A présent, madame la ministre se presse lentement vers L’Odyssée végétale, un stand magnifique de 450 mèttres carrés au coeur du Hall 2.2. Ce stand, c’est 5 tonnes de végétaux représentant plus de 100 variétés : du blé tendre au pain, de l’orge à la bière, de la betterave au sucre, du colza à l’huile, des grandes cultures jusqu’à l’alimentation des animaux... en passant par les fruits et légumes, la vigne et le vin, les plantes à parfum, etc. Soudain, madame la ministre soulève une betterave. Elle la sent ; elle la contemple ; elle la palpe. Un mot lui vient à l’esprit : le bioéthanol. Soucieuse de préserver l’environnement, la biodiversité est une notion qui lui est chère. Et elle insiste sur la culture des betteraves. Le Congo dispose de vastes étendues qui pourraient accueillir les cultures destinées à la fabrication du biocarburant. Le bioéthanol est l’une des solutions à la réduction du gaz carbonique.

Quelques instants après, madame Mougany attérit au stand du FARM (Fondation pour l’agriculture et la ruralité dans le monde). L’accueil y est chaleureux. Mais, bientôt, l’échange avec le directeur de la Fondation Bernard Bachelier devient tendu. Tandis que la ministre se demande sur la façon de développer l’esprit d’entreprise, de réorganiser l’agriculture, Bernard Bachelier, lui, insiste sur la nécessité, déjà, de disposer de paysans prêts à s’inverstir dans l’agriculture. Or les paysans congolais s’en vont tous vers Pointe-Noire et Brazzaville. "Il faut commencer par les garder dans leur milieu rural", ajoute-t-il. Madame la ministre se demande alors comment trouver des partenariats. D’un ton sec, le directeur de FARM assène que le Congo est scandaleusement riche et que l’argent du pétrole devrait aller à l’agriculture, en priorité. Les regards se tournent vers madame Mougany, laquelle esquive le sujet : "Au Congo, nous devons mécaniser l’agriculture." Fin de partie.

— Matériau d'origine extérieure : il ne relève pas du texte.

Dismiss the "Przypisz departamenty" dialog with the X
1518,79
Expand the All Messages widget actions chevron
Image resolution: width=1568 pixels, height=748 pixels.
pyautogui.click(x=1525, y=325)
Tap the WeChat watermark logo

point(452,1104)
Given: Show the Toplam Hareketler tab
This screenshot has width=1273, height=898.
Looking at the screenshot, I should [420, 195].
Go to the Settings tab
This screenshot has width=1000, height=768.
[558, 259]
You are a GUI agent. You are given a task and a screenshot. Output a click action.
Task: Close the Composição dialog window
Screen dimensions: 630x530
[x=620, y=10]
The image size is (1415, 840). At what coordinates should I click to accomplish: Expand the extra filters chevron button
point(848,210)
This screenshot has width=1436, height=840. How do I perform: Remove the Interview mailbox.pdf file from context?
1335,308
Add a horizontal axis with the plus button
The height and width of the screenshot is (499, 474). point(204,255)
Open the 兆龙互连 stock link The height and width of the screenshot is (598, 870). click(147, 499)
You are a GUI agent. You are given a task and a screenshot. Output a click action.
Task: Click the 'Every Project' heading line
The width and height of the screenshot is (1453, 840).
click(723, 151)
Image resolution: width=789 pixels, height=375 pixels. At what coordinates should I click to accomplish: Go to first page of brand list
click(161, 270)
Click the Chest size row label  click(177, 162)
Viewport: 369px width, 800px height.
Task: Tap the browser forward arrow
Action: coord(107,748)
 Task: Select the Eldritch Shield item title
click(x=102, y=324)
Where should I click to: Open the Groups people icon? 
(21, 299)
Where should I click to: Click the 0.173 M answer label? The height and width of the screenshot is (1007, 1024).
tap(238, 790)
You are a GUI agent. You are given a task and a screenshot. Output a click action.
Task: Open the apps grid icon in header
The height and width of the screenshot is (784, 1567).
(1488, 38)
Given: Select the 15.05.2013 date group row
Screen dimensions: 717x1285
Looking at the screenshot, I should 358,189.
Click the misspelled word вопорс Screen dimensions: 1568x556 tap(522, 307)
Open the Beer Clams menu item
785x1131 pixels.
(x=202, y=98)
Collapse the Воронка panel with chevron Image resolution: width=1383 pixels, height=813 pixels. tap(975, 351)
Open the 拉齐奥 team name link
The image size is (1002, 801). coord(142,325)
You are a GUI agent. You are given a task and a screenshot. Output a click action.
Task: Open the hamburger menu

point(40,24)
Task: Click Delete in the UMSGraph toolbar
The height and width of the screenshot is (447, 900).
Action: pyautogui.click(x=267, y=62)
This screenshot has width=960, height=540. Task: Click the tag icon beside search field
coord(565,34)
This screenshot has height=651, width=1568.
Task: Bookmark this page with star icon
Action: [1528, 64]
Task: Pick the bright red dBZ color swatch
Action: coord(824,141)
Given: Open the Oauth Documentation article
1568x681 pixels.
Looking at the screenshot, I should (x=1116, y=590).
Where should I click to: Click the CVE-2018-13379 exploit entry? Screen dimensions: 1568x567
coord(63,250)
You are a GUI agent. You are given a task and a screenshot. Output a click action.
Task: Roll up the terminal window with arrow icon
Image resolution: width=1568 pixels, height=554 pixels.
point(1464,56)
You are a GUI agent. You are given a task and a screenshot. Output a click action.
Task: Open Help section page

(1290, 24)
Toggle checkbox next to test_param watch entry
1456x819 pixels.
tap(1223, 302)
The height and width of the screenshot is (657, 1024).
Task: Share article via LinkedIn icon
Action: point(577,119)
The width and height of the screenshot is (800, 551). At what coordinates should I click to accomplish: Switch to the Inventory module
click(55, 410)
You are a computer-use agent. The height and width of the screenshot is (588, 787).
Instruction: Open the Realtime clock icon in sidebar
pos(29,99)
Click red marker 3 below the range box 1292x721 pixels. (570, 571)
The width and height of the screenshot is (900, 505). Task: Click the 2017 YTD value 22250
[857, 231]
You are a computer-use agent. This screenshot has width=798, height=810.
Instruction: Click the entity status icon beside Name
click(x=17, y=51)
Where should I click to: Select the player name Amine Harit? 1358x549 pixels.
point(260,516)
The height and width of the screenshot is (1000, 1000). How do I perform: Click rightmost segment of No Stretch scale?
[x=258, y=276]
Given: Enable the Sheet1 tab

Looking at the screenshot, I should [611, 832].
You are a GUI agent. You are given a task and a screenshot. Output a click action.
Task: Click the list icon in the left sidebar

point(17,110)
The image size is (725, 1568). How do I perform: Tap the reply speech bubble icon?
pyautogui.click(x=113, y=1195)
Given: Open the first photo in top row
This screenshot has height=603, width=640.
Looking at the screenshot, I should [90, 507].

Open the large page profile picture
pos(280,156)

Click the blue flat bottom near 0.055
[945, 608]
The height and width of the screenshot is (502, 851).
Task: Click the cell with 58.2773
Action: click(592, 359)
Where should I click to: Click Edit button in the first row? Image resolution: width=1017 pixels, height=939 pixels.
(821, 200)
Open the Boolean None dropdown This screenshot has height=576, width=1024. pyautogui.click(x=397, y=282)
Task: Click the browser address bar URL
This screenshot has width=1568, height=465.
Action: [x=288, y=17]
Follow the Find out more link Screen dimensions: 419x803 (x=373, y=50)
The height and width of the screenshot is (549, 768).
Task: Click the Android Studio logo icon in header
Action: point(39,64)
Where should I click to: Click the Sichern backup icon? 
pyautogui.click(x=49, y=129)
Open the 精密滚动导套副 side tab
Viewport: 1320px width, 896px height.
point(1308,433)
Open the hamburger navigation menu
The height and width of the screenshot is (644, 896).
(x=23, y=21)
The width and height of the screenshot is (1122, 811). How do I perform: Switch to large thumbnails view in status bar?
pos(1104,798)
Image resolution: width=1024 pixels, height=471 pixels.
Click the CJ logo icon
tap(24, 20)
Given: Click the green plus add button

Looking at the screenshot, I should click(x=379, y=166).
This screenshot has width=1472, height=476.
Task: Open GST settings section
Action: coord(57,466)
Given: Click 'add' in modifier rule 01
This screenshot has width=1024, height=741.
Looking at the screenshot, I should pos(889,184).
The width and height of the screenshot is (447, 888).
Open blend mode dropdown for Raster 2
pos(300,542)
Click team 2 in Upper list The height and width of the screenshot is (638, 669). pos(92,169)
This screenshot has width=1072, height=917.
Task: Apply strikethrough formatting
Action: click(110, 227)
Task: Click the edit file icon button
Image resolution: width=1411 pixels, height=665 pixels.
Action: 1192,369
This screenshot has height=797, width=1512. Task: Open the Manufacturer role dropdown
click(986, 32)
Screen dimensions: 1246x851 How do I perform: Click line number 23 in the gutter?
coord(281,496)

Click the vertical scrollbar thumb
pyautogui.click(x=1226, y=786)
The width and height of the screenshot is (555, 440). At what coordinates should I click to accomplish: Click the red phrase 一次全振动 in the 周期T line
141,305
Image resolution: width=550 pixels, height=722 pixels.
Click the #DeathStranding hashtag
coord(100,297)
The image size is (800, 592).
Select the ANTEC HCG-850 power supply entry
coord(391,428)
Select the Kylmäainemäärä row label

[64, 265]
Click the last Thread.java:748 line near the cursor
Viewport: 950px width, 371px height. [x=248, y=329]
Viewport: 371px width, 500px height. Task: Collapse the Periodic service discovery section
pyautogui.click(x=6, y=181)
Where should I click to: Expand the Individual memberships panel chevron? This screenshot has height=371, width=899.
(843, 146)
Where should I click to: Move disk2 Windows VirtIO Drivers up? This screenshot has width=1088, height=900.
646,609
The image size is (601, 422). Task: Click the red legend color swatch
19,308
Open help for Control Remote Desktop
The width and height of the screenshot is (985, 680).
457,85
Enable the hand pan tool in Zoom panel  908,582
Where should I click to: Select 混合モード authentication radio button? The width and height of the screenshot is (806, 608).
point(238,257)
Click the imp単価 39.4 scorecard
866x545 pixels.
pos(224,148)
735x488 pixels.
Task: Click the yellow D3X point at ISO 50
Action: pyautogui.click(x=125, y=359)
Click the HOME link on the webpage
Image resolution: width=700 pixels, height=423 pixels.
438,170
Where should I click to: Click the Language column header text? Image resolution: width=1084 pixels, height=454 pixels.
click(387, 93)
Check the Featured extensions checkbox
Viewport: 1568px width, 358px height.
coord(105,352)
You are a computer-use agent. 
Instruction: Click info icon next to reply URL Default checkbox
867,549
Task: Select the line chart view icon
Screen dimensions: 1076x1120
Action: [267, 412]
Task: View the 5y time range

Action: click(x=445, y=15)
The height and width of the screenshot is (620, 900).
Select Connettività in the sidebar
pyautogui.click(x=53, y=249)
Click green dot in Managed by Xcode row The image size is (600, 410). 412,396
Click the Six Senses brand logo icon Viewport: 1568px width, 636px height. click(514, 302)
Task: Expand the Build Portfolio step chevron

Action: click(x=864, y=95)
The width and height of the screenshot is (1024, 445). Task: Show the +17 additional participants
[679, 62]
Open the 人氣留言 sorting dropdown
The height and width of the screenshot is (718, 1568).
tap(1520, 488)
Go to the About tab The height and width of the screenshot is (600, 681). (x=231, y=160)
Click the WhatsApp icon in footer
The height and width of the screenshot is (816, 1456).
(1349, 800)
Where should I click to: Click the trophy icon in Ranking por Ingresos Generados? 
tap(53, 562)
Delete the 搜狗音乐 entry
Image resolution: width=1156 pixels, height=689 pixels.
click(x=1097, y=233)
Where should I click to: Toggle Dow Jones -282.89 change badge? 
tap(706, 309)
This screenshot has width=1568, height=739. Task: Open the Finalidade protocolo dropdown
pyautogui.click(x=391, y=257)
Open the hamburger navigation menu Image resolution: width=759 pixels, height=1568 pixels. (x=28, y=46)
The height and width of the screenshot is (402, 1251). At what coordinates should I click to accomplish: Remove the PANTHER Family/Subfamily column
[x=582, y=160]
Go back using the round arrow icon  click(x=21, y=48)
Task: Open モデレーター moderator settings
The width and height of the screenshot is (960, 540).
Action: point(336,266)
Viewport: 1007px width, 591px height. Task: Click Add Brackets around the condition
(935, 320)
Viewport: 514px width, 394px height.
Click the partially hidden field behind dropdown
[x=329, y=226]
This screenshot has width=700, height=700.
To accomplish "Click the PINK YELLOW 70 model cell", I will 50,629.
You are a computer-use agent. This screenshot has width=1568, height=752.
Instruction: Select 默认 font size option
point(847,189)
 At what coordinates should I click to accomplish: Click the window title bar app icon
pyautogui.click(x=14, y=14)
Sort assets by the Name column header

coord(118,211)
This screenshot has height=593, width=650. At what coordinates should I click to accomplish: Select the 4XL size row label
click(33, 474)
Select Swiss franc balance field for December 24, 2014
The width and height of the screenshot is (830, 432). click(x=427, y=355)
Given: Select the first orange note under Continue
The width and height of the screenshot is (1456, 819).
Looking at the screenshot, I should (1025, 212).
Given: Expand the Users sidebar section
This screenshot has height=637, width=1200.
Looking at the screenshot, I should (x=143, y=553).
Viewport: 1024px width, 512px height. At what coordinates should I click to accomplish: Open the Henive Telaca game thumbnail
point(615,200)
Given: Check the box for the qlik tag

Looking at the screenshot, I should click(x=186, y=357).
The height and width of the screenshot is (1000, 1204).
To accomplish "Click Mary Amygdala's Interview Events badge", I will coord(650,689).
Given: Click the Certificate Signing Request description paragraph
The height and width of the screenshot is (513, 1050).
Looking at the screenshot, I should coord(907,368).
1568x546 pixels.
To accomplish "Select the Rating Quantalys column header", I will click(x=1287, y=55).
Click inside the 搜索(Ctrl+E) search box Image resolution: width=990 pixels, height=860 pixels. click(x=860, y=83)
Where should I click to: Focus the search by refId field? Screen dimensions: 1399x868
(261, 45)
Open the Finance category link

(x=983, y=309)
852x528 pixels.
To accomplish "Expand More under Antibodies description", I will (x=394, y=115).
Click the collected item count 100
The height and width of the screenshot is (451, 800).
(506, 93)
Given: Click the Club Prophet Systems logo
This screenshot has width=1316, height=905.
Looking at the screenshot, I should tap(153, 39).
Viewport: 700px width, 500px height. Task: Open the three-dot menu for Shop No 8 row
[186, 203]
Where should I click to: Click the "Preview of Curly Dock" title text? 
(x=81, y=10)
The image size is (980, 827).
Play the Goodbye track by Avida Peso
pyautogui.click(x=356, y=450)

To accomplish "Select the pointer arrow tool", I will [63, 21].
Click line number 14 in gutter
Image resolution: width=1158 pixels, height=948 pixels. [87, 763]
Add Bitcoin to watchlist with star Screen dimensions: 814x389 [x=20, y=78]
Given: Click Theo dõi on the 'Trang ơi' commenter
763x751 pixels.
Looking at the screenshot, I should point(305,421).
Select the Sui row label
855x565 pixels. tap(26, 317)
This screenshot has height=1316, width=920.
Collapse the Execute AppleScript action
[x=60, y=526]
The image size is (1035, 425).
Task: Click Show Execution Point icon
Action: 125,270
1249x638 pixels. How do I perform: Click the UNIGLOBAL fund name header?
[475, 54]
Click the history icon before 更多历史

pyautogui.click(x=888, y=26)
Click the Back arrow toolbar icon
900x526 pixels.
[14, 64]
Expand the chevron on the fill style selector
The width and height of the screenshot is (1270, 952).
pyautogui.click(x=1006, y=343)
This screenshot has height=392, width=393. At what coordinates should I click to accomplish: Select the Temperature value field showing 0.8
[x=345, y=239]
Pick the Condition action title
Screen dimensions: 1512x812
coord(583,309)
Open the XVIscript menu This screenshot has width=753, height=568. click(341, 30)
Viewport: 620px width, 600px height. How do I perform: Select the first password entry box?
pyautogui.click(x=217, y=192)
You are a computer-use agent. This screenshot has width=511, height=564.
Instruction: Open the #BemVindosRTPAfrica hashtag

Direction : le stand alloué à une ONG agricole de la République démocratique du Congo. Ici, Madame la ministre est presque en terrain concquis : "Mboté, mama" ; "Losako" ; "Nzambé a pambola bino". Une forêt de caméras et d’appareils photos se forme. Les tenants du stand montrent à madame la ministre des oignons, des bananes, des carottes, etc, venus tout droit de Goma. La ministre hôche la tête, comme pour les congratuler ou à les encourager à aller de l’avant. Puis une cascade de questions résonne : " Quelles sont vos impressions devant notre modeste stand ?" ; "Que feriez-vous pour nous aider à développer notre agriculture ?", etc. Elle répond à presque toutes les questions.

A 17h32, un autre rendez-vous important l’attend ailleurs, dans Paris.